• _Exercise requirements_: In the entries below, find the line containing "At what coordinates should I click to accomplish: Open Refer" and the line containing "Task: Go to next week arrow". Copy those two lines and everything between them exactly, and only that.

• _Data listing_:
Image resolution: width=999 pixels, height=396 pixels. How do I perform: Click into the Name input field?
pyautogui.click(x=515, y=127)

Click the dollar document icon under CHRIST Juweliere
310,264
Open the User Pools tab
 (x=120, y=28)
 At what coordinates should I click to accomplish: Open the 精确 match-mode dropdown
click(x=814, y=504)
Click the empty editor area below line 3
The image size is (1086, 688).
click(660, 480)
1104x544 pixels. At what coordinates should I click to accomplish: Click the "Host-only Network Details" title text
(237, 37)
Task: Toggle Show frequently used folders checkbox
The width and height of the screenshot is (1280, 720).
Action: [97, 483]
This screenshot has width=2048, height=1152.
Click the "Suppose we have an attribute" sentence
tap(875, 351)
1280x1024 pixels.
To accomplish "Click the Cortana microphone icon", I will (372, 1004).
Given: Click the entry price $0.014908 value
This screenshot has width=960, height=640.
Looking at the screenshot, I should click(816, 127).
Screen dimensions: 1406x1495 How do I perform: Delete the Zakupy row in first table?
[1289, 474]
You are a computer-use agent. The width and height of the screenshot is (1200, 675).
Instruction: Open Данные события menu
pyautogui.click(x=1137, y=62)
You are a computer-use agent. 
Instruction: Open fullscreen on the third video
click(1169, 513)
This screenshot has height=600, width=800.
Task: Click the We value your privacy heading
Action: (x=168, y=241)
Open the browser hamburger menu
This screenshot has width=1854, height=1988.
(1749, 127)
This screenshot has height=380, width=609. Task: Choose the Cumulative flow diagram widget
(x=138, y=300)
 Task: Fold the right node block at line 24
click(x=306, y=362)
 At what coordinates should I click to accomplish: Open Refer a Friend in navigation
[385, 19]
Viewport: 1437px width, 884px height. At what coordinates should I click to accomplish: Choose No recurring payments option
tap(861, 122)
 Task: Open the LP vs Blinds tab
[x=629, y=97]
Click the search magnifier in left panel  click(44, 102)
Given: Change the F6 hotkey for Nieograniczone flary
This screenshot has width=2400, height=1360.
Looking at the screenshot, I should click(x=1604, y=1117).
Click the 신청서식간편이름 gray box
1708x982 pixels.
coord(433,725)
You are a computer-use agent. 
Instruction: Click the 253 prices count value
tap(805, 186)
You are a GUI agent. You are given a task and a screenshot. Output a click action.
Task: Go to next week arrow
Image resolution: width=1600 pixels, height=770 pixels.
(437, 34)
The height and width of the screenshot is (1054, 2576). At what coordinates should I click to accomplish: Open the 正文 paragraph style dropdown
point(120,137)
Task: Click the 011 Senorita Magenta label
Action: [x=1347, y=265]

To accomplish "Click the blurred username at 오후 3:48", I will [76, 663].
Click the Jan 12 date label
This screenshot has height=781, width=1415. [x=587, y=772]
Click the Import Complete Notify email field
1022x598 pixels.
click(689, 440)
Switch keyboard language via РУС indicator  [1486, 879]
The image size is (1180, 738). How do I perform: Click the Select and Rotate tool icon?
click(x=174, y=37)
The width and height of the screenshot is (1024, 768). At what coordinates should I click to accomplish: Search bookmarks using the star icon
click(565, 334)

• _Answer for the task_:
 At what coordinates should I click to accomplish: Open Refer a Friend in navigation
[385, 19]
Viewport: 1437px width, 884px height. At what coordinates should I click to accomplish: Choose No recurring payments option
tap(861, 122)
 Task: Open the LP vs Blinds tab
[x=629, y=97]
Click the search magnifier in left panel  click(44, 102)
Given: Change the F6 hotkey for Nieograniczone flary
This screenshot has width=2400, height=1360.
Looking at the screenshot, I should click(x=1604, y=1117).
Click the 신청서식간편이름 gray box
1708x982 pixels.
coord(433,725)
You are a computer-use agent. 
Instruction: Click the 253 prices count value
tap(805, 186)
You are a GUI agent. You are given a task and a screenshot. Output a click action.
Task: Go to next week arrow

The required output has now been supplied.